The picture here in James is of those who live upon the earth, underline earth, in luxury and self-indulgence. Again it relates to the sermon this morning. Don’t be enamored with the city of Sodom when the Lord will soon lay it to waste.
You may have heard, many years ago, a famous pastor was giving the message in his book, Your Best Life Now. Well, the message of the Bible is actually “your best life later.” That’s the way of the wise person. Not to think you get your best life now. You get it later. That’s why verse 7 will transition to the coming of the Lord. Are you living your life with an eye to the future?
So brothers and sisters, if you believe Jesus rose from the dead. If you believe Jesus is your Lord and Savior. If you believe Jesus is preparing a place for you in glory. You believe all that? Would anyone guess that you believe all that by the way you make your money? By the way we spend our money?
Faith, works, hearers of the Word, doers of the Word. There ought to be something different in the way we conduct business with the honesty, the integrity, putting principles and people above profit, and then there ought to be something different about us in the way in which we are a vessel, to let God’s resources flow through us to be a blessing to others.

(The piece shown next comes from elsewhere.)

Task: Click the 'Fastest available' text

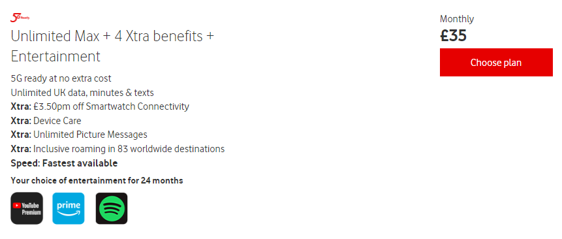Action: point(80,163)
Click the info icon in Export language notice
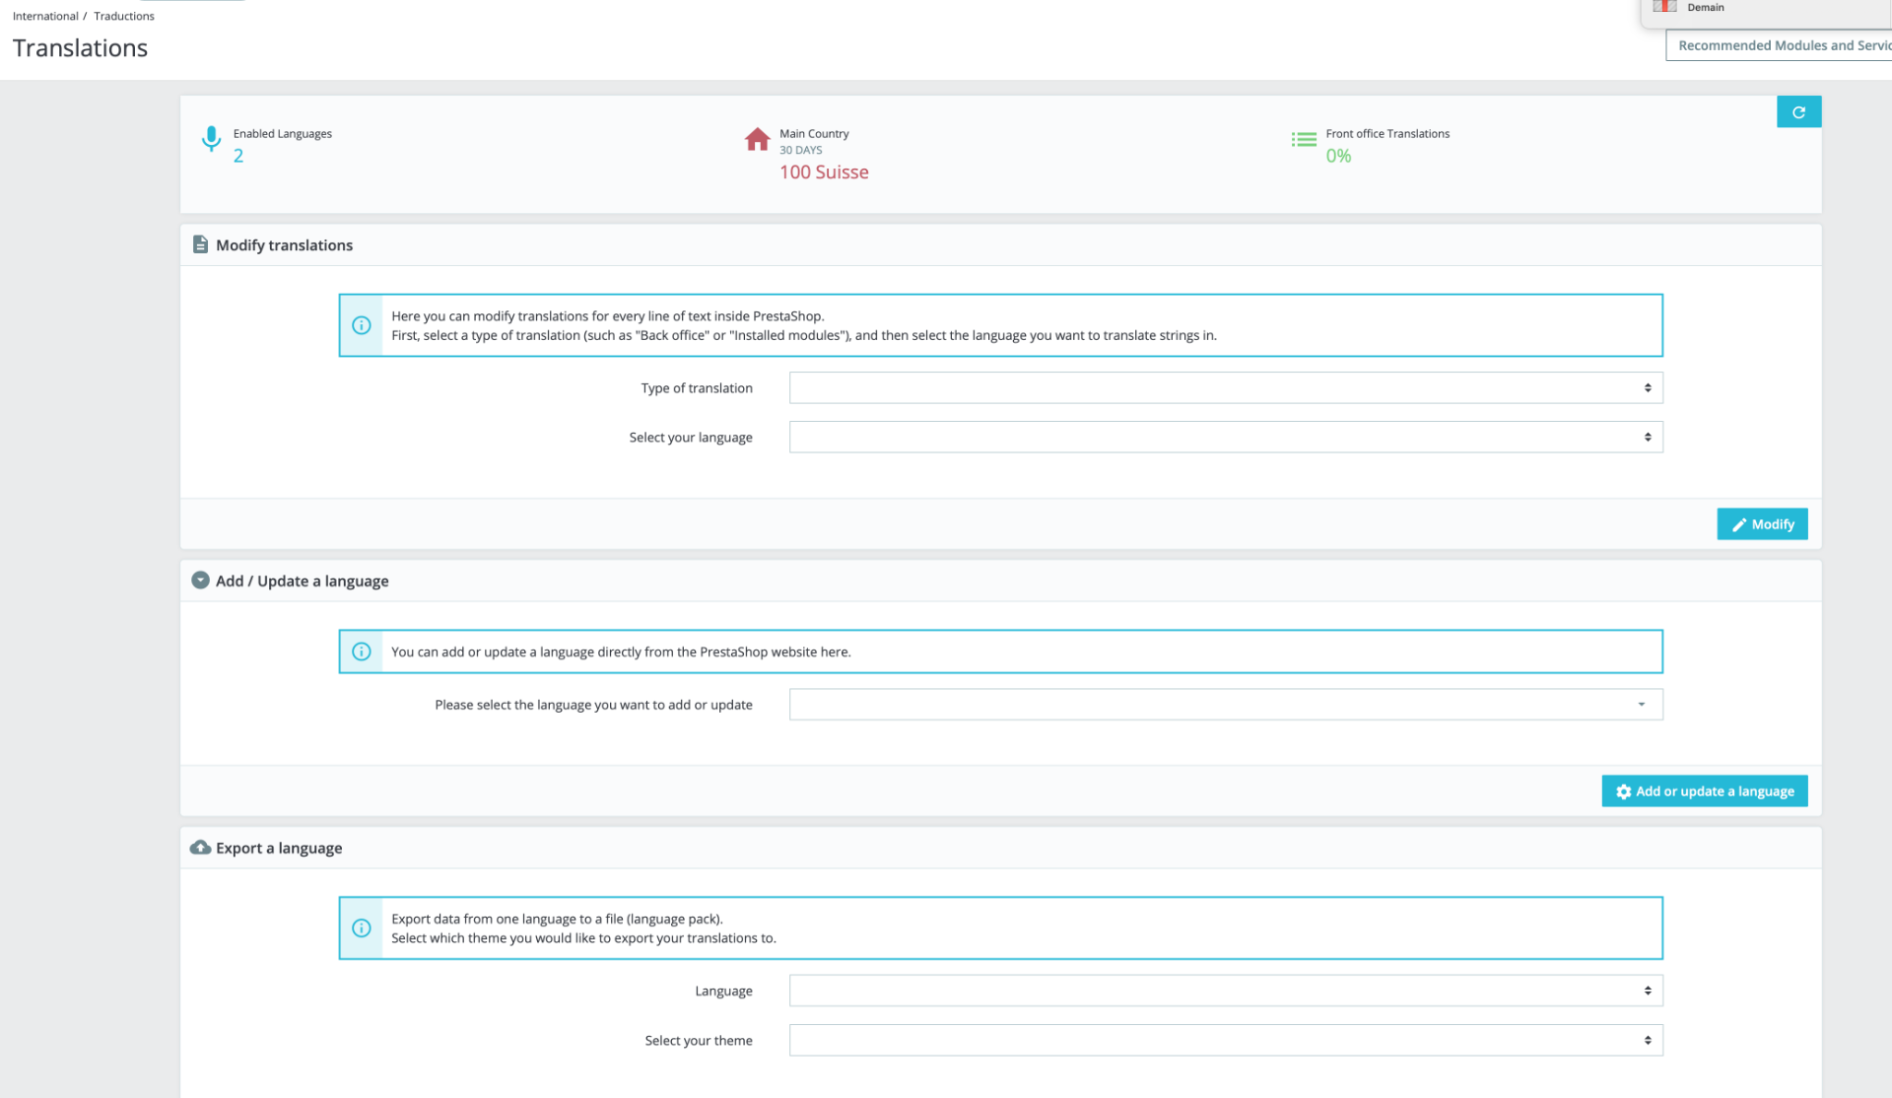The image size is (1892, 1098). 362,927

Let’s pray. Father in heaven, You have surely given us so much. You have given us riches in this life to many of us. You have given us most of all eternal wealth. We pray that we would be good stewards. Oh, Lord, we want to hear this warning seriously. We do not want to be counted among this kind of rich, so search our hearts, O Lord. Make us a people who obey Your commands, who trust not in all that You have given to us in this life but trust all that You have promised us for the next life in Jesus. In His name we pray. Amen.